Margin: Exploring Modern Magical Realism

S H O R T   S T O R Y
THE EGG
b y   p e g g y   m u n s o n   ~   p r o v i d e n c e ,   r h o d e   i s l a n d

THE SECRET, the one I never told, is this: My sister found a strange egg. I speak only of the general shape and make-up of what she found, because the thing she found in the woods that day was a palm-sized, glowing orb that hovered several inches off the ground.

"What is that?" my sister asked. When she poked it, a bit of her finger went inside the glow, and the egg hummed like a strong current. When she withdrew her fingertip -- and this is the weird thing -- the egg was smooth as driftwood, the ridges from her invasion all gone.

"Don't tell anyone about this egg," my sister said. "This egg is bad news. Don't be stupid, okay?"

My sister threatened me. If I ever went back to get the egg, she would tell everyone that it belonged to an endangered bird, and I had touched the egg and it was tainted and now the mother would not love it.

"Get it?" she said. "How would you feel without your mother's love?"

So, I never retrieved the egg. I don't know if my sister went back for the egg. But the problem is, I'm not sure if it really happened because I left the proof, just left it like the fool I was, in that place in the woods back behind where we lived. I'm not sure if there ever was an egg, or if I'm faking and the egg never happened. This is the detail that drives me crazy: I don't know for sure if the egg was real.

That night my sister snuck into my room. She stood with her back pressed against the window so that the ambient light from outside backlit her wild hair, and she said, "You should forget what you saw. You should just forget that stupid egg. It was nothing, okay? Nothing."

"Why are you acting so mad at me?"

"Just forget it." She shook her head like everything I said was a catastrophe. "I thought you'd be too stupid to understand anyway."

"What do you mean?" I asked.

She sighed. "Don't you get it? I found the egg the day before. I thought I would share with you what I had found, but you're too dumb to keep a secret."

"No, I'm not, I swear." I opened my eyes widely at her, so she could see I was sincere.

"You'd better not tell anyone this." Her voice was quavering.

"Tell what? Is there something else?"

"Well," she paused. "It's just ... I don't think the egg has any kind of mother." She stared at me. "Okay, what I'm saying is ... I think the egg's mother won't come back because of where I put my finger. Because of how I stuck my finger in, I think I ruined the egg."

I rose up in my bed and saw the giant shadow of me behind her willowy frame.

"How can you say that? What do you mean?" I felt myself getting angry. "How could you do that to the egg?"

My sister started shaking her head and pacing.

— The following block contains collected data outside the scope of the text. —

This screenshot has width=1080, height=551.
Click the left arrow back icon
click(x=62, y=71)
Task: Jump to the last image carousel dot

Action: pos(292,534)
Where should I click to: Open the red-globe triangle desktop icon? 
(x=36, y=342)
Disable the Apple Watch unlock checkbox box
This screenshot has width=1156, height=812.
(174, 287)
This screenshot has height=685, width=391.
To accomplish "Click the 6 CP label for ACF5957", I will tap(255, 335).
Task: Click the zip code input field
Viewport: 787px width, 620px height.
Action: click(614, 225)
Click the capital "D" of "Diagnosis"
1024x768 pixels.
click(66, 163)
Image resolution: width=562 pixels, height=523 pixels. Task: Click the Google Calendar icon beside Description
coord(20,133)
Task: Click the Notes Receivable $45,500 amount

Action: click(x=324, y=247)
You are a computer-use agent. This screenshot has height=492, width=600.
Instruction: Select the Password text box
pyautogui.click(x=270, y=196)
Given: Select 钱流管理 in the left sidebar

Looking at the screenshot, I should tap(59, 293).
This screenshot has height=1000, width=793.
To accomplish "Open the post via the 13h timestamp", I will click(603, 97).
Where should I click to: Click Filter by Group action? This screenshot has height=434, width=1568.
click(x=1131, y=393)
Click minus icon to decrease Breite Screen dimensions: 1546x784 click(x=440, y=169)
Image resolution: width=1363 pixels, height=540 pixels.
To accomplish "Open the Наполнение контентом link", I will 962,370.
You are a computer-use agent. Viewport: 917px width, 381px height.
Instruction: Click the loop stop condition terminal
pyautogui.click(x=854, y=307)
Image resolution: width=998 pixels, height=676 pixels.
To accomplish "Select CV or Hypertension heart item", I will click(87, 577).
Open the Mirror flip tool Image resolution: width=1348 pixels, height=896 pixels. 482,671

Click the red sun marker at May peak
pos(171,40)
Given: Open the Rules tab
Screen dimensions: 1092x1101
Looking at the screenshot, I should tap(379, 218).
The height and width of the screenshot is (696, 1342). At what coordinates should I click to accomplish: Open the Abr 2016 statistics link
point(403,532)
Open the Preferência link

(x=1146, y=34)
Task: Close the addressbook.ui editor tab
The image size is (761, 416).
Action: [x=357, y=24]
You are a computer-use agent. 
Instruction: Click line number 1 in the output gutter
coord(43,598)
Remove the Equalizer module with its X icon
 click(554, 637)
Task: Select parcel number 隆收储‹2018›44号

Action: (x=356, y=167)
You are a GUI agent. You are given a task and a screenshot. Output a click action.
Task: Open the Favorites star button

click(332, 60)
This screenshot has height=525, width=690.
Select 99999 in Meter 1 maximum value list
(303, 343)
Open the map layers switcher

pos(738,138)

"It's all my fault," she sobbed. "It's my fault. I ruined it. I never should have put my finger in the egg." Then her palms grappled for the contour of her forehead.

"No, no. Don't worry," I said, suddenly feeling sympathy. I reached out my hand to touch her hair. I loved it when I felt older than her. "Eggs don't really feel things, do they? Eggs don't feel the way we do. You didn't really hurt that dumb old egg."

She yanked herself away from me. She started crying uncontrollably. "You idiot! How can you say that? How can you be so coarse and awful? I killed the egg. I killed it. Get it? It's dead. Don't you see that? Dead!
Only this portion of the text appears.